EXERCISE DIRECTIONS = Please write out the lines below as a numbered list, leaving out any blank lines.

※ ※ ※

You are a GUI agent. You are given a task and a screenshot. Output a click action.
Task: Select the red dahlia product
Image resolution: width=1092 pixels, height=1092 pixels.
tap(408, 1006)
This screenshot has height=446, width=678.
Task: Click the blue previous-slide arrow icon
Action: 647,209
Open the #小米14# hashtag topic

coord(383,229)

※ ※ ※

TASK RESPONSE =
1. You are a GUI agent. You are given a task and a screenshot. Output a click action.
2. Task: Select the red dahlia product
3. Image resolution: width=1092 pixels, height=1092 pixels.
4. tap(408, 1006)
5. This screenshot has height=446, width=678.
6. Task: Click the blue previous-slide arrow icon
7. Action: 647,209
8. Open the #小米14# hashtag topic
9. coord(383,229)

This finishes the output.